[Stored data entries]

####

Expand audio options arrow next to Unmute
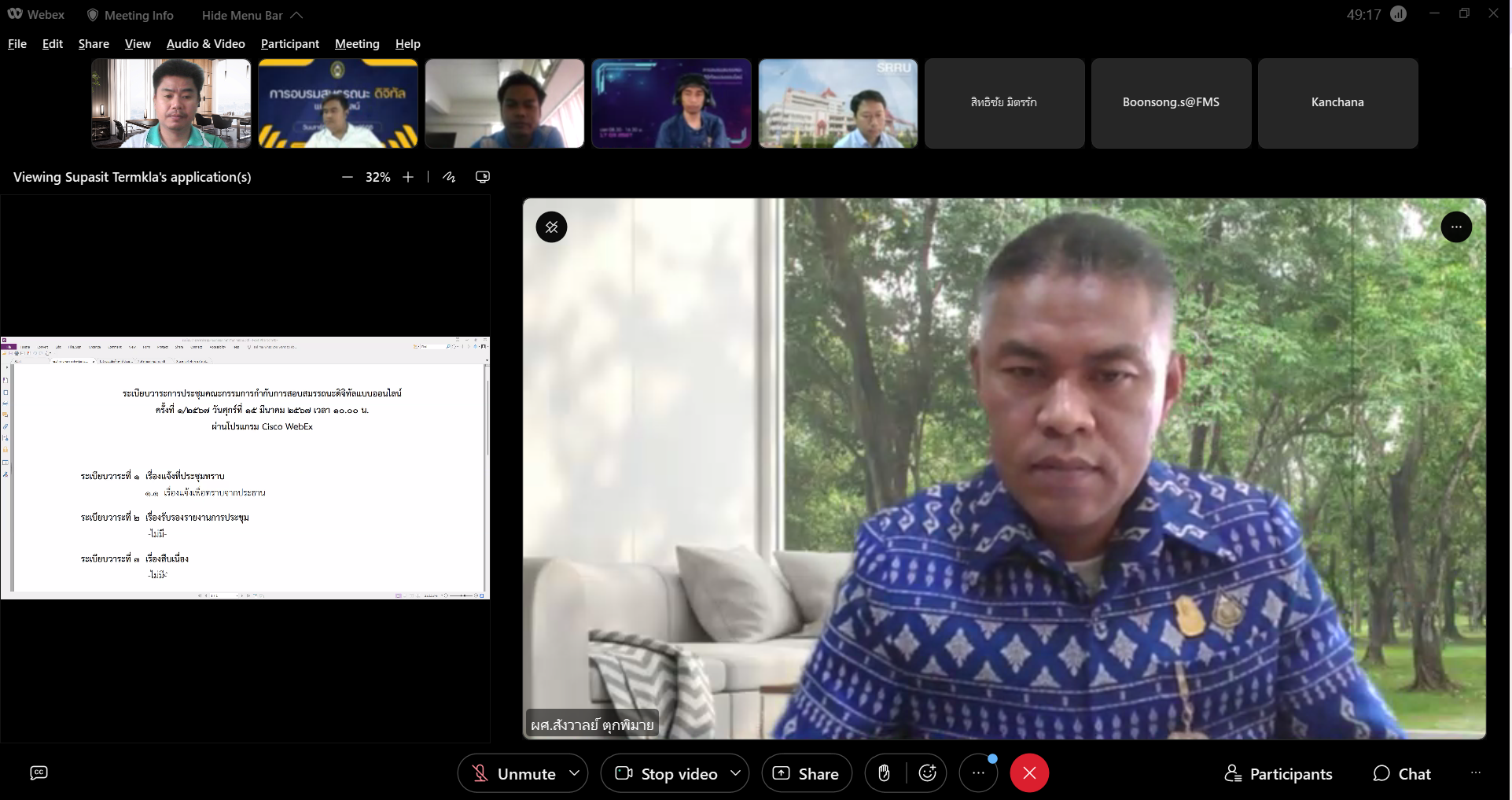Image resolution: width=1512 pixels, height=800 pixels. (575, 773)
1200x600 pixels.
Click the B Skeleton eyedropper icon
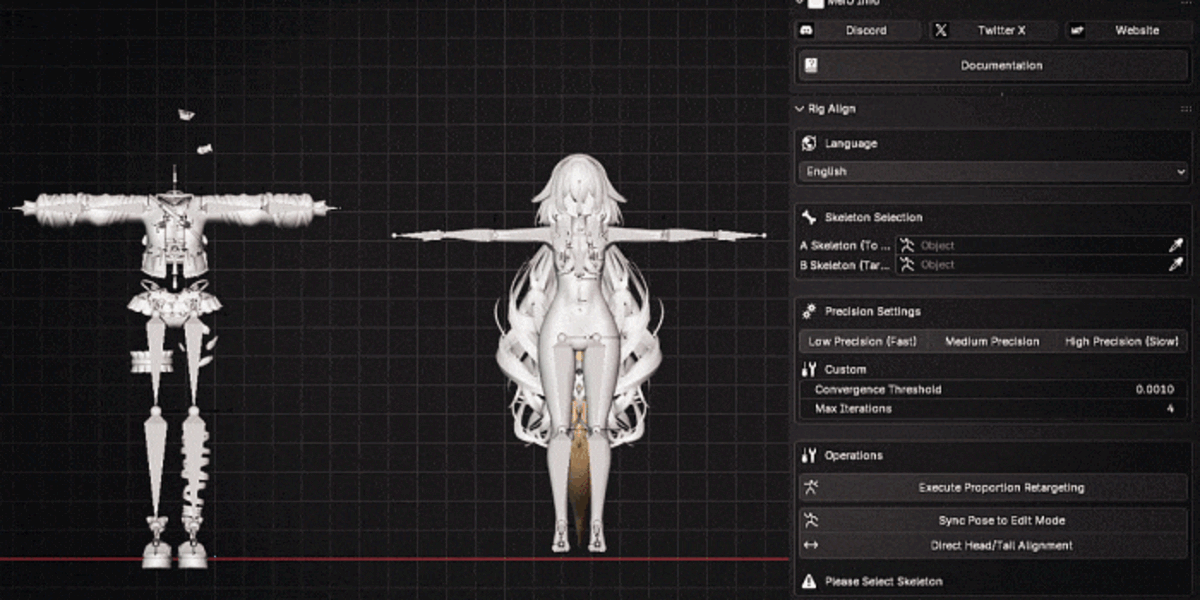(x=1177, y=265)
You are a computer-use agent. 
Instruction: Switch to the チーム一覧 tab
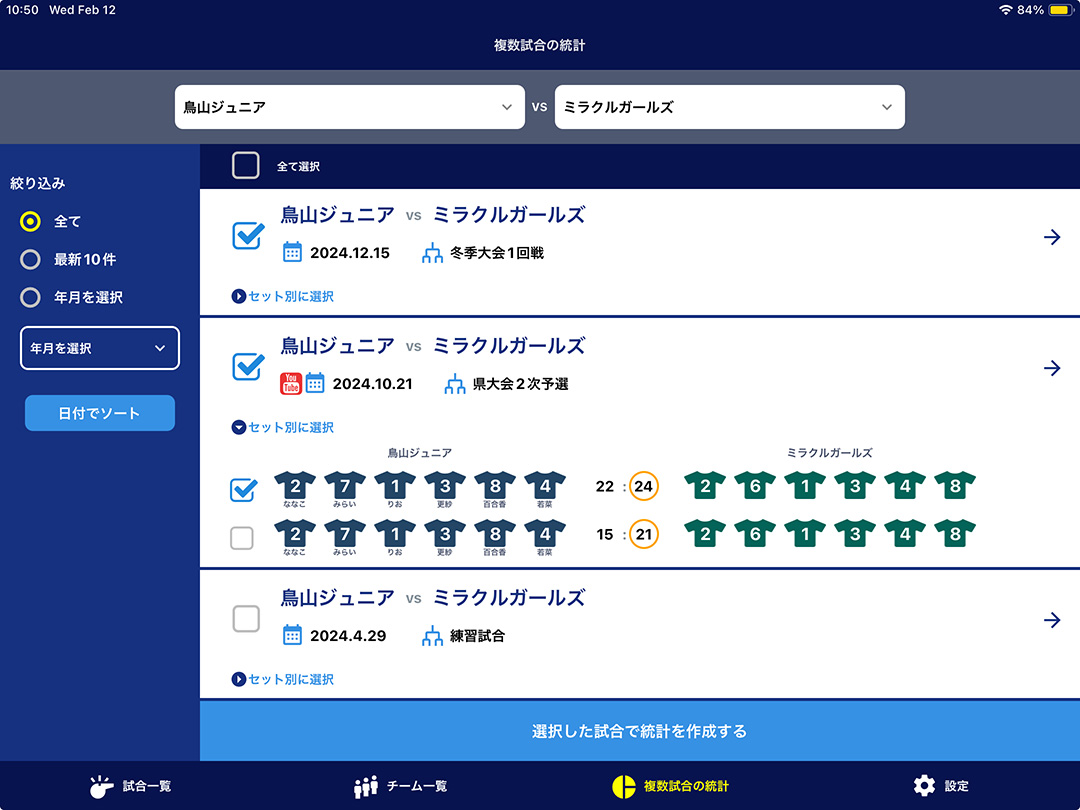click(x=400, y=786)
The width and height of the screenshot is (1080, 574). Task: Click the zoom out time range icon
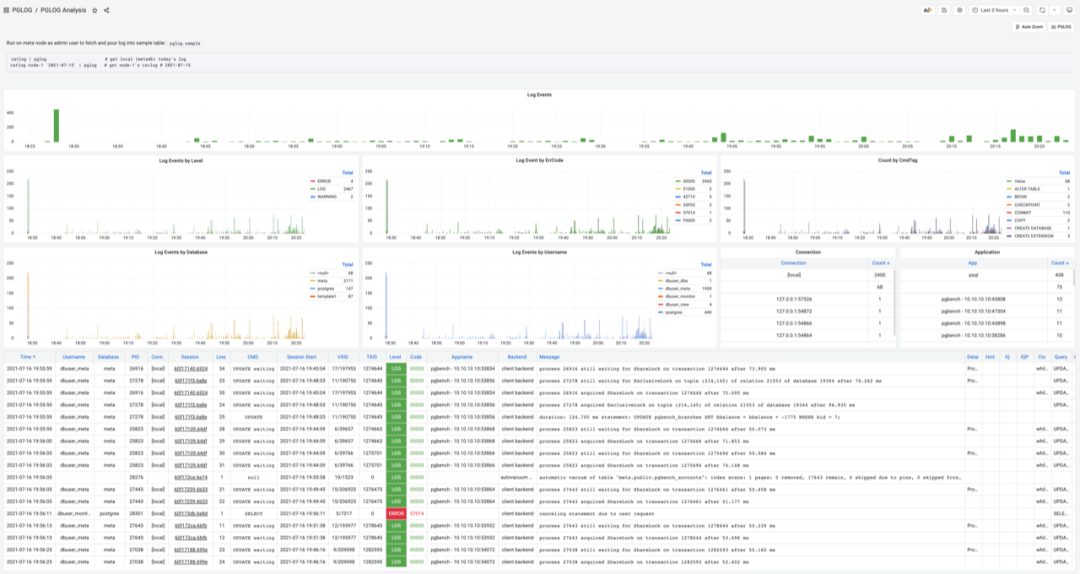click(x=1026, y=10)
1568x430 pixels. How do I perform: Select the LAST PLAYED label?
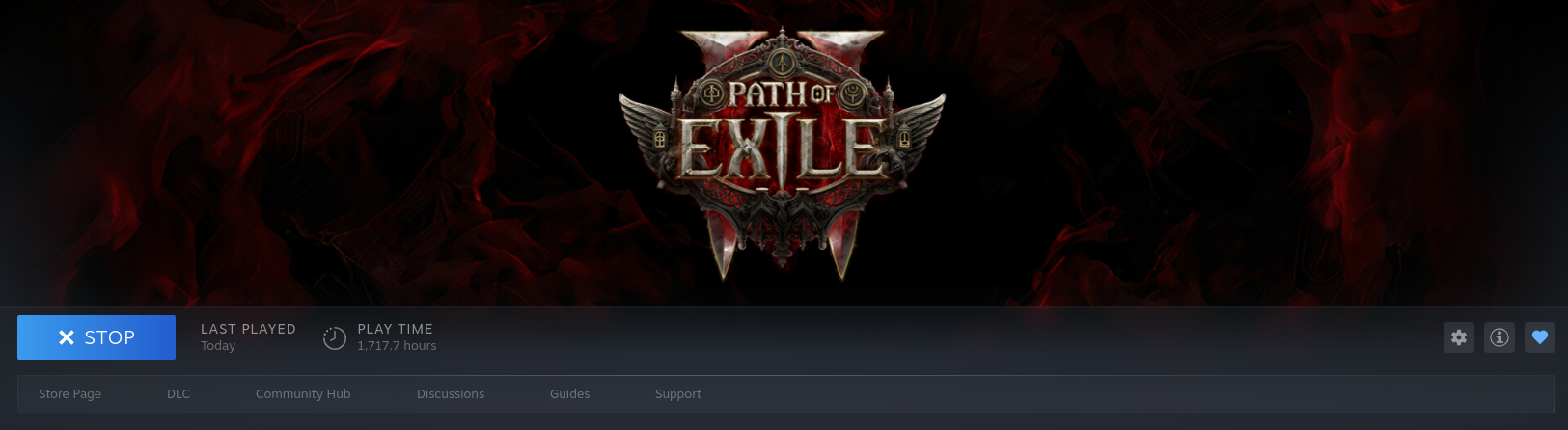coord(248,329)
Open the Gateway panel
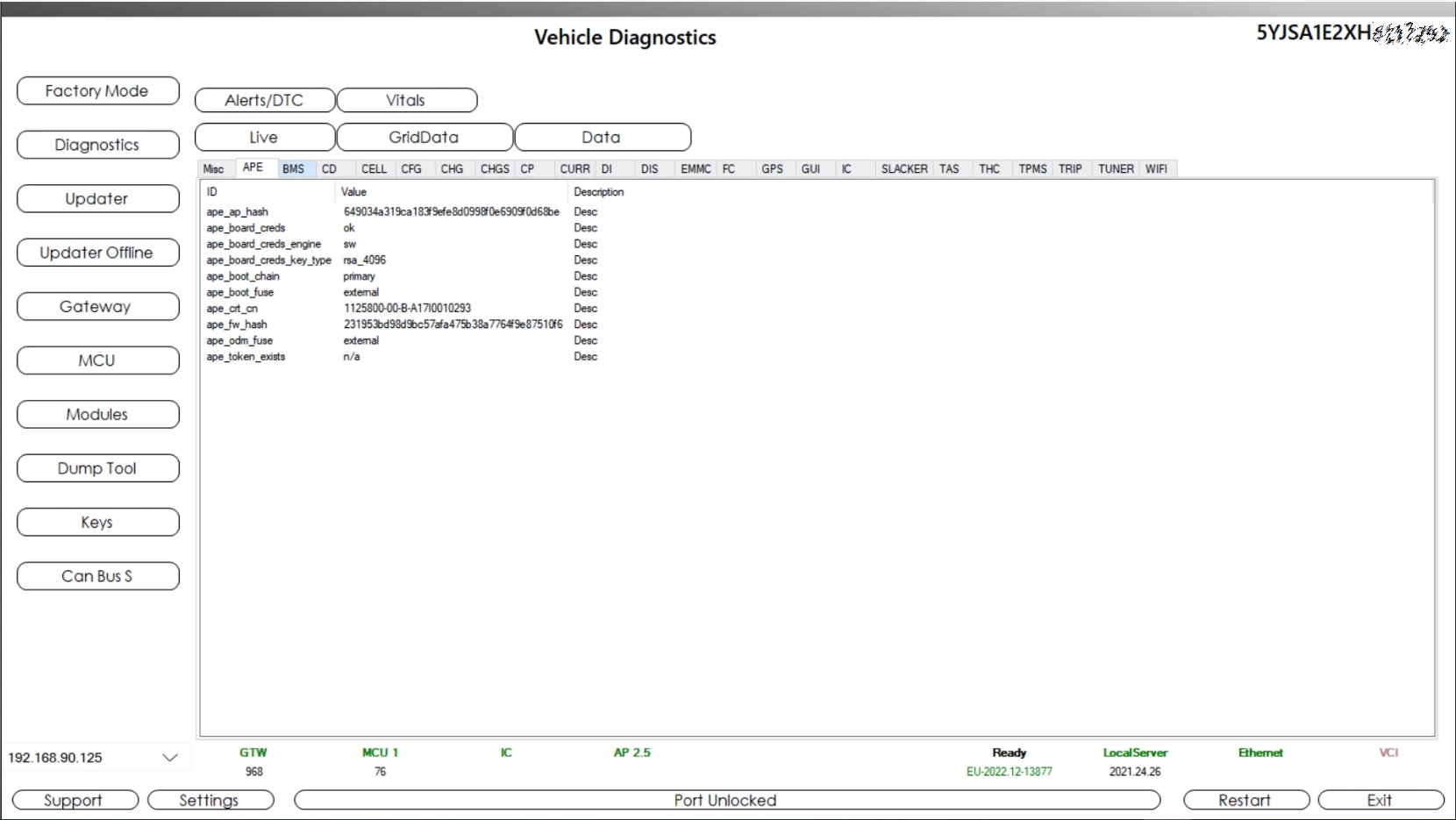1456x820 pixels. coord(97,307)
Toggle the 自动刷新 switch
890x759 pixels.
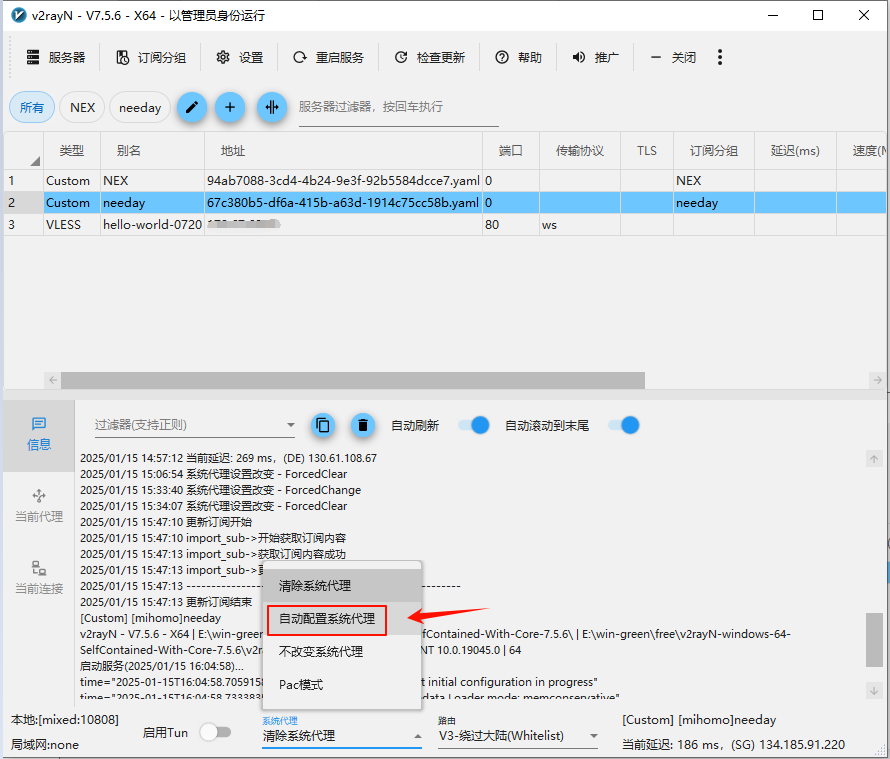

####

# [Exercise description]
Starting with the line that holds "1200x600 pixels.", return each line exactly through the final line of the entries above; pictures are not part of the output.

# [Written solution]
1200x600 pixels.
Click the B Skeleton eyedropper icon
(x=1177, y=265)
You are a computer-use agent. 
Instruction: Switch to the チーム一覧 tab
click(x=400, y=786)
The width and height of the screenshot is (1080, 574). Task: Click the zoom out time range icon
click(x=1026, y=10)
1568x430 pixels. How do I perform: Select the LAST PLAYED label?
coord(248,329)
Open the Gateway panel
1456x820 pixels. coord(97,307)
Toggle the 自动刷新 switch
890x759 pixels.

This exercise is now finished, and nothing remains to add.